Es estupendo que Jesús alimente a las personas con pan físico antes de revelarse a sí mismo como el Pan del Cielo y el Vino de la salvación. Él no dice: “Pensad esto en memoria mía” o “Decid esto en memoria mía”. Él dijo que cuando comemos y bebemos, hacemos esas cosas en memoria suya. Jesús como el Pan del Cielo es una verdad espiritual, pero también es una metáfora viva, que tiene que ver con su presencia real en la Eucaristía. Comemos todos los días, incluso varias veces si somos afortunados: sin comida nos morimos. Por eso es tan grave que la gente se muera de hambre. No es lo que Dios Padre ni Cristo quieren.
Una realidad física, nuestra dependencia corporal de los alimentos y, a la vez, de la mano sustentadora del Creador que diseñó la tierra para producir alimentos, nos recuerda diariamente otra realidad más profunda: nuestra dependencia de Cristo. Algo de sacramental, pues, tiene cada comida, un recordatorio tangible y sabroso del amor sacrificado de Cristo. La gracia del Señor nos sostiene incluso cuando venimos a la mesa pateando cuando niños y gritando como chavales. Pero es mejor y más dichoso conocer, aunque sea débilmente, los placeres de la mesa de Cristo.
Quiero dejar claro en este punto que la intención y el deseo de Dios para la creación es que todos estén bien alimentados.
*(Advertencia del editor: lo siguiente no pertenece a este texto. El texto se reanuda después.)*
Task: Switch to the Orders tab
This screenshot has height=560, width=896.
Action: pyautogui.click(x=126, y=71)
En nuestro mundo quebrantado, esto no es así. He ahí la injusticia; existe una gran brecha entre el ideal de Dios y la realidad del hambre en nuestro mundo, en gran parte debido a la resistencia humana a compartir, como nos recuerda constantemente el Papa Francisco. En su medida, la comida y el apetito son, como el resto de la creación, muy buenos. Deberíamos, por ello, acercarnos a la mesa teniendo en cuenta a nuestro Creador y llenos de gratitud, listos para recibir con alegría lo que tenemos ante nosotros y no, como lo hacemos muchas veces, centrados en las calorías, la grasa, la restricción, lo “correcto” o la vergüenza.
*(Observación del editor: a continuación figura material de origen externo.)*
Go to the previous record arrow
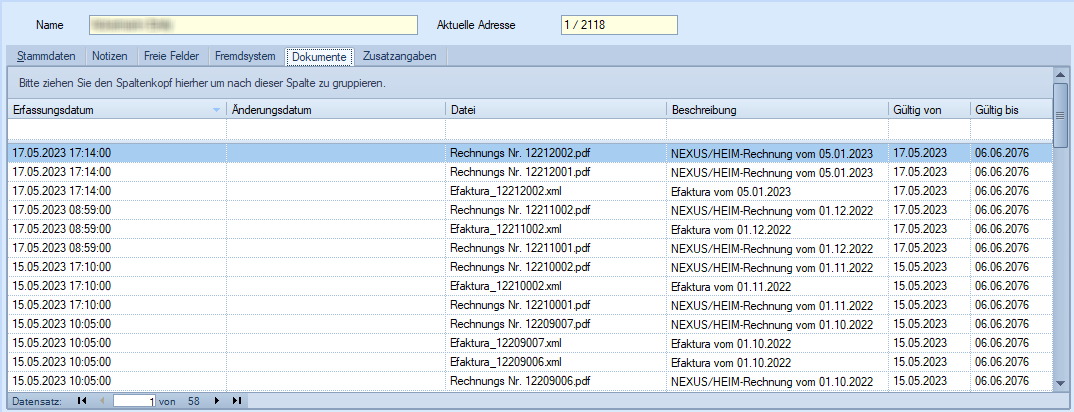Viewport: 1074px width, 412px height. click(100, 401)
Un último apunte: comer con alegría nos recuerda que nunca estamos “solos con Dios” y con la comida. La mujer en el jardín comía con la serpiente y con su marido. Los israelitas se enfrentaron unos contra los otros con codicia y dudas. ¿Y qué historia hubiera sido la multiplicación de “los panes y los peces” sin la inquietud de los discípulos y sin que la multitud compartiera la comida? La comida nos conecta con los demás, con otras personas y con otras criaturas de millones de formas. Y la comida nos conecta a todos con Dios.